Review: The Mechanical by Ian Tregillis

The Mechanical by Ian Tregillis

There I was, looking for a break from the usual sword-and-slashery that we all love so much, when I took to Amazon to find my next read. I had just finished reading Sebastien de Castell’s very entertaining Traitor’s Blade, my tenth medieval-style grimdark fantasy novel in row. While browsing, I remembered seeing some high praise for Ian Tregillis on one of the many good Facebook groups covering fantasy and grimdark. In checking out the description for his latest novel, The Mechanical, I saw that it also received accolades from Publisher’s Weekly, Booklist, and Library Journal. So I decided to give it a go. Man oh man, am I glad I did, because it’s pretty fucking brilliant.

The Mechanical takes place in an alternate history in which the Dutch have created a massive, Europe-spanning empire, thanks to the ingenious alchemical work of scientist and mathematician Christiaan Huygens (1629-1695). Huygens’s fantastic discovery has enabled the Dutch to forge an army of nearly indestructible, sentient clockwork soldiers as well as a host of somewhat pricey clockwork servants to suit nearly every need. It is now 1926, and the Dutch’s utter domination of Europe has forced the French monarchy and officials to flee to Marseilles-in the-West, near the St. Lawrence River in the New World. The only thing that keeps the French from complete obliteration is their work with chemical compounds that enable them to hold off the Dutch soldiers just enough to survive. However, a recent discovery in the work of philosopher Baruch Spinoza (1632-1677) might hold the key to turning the tide of the Alchemy Wars.

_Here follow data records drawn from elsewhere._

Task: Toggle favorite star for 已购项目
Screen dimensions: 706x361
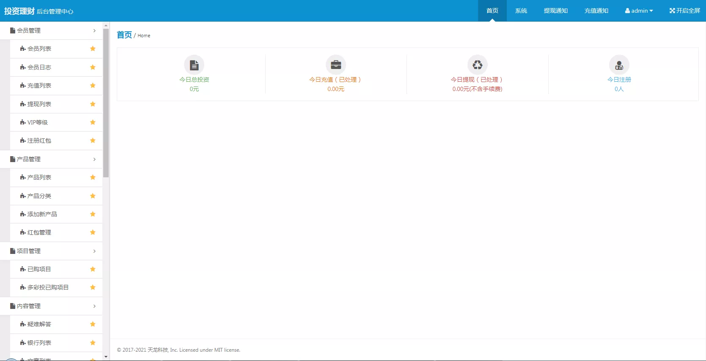Action: pyautogui.click(x=93, y=269)
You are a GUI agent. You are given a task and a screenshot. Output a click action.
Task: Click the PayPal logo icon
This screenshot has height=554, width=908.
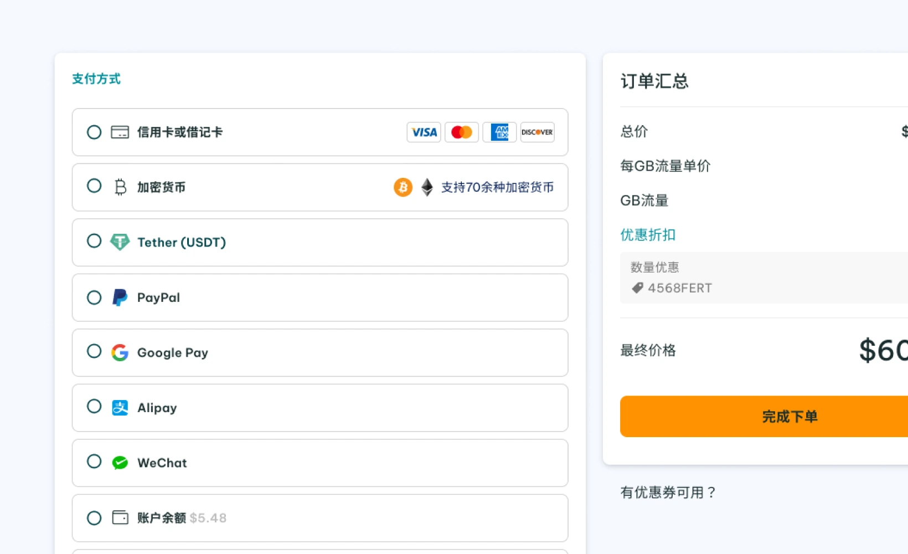120,297
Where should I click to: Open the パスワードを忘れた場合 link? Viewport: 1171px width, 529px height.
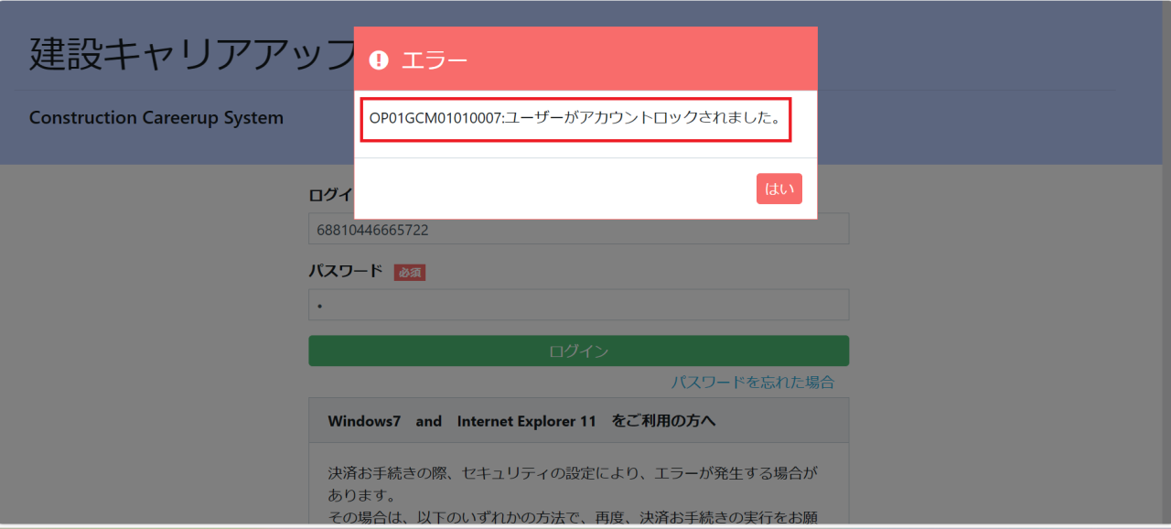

The story follows three main characters. Berenice Charlotte de Mornay-Périgord is spy chief (Talleyrand) of the French intelligence agency. She is charged with uncovering the heavily guarded secrets of Huygens’s alchemy that gives life and compulsion to the Dutch Clakkers, their sentient soldiers and servants. Luuk Visser is a French Catholic priest and spy working undercover as a pastor in the Dutch capital at The Hague. Visser is entrusted with passing Spinoza’s discovery to French headquarters in the New World and ultimately to Talleyrand. He hopes to use the unwitting mechanical servant Jax to carry the discovery across the ocean to Marseilles-in-the-West. Jax is a Clakker, servant to the Schoonraad banking family who are moving west to the New World. His adventure forms the central thread of the three narratives, which converge when he reaches the New World and discovers what he is carrying.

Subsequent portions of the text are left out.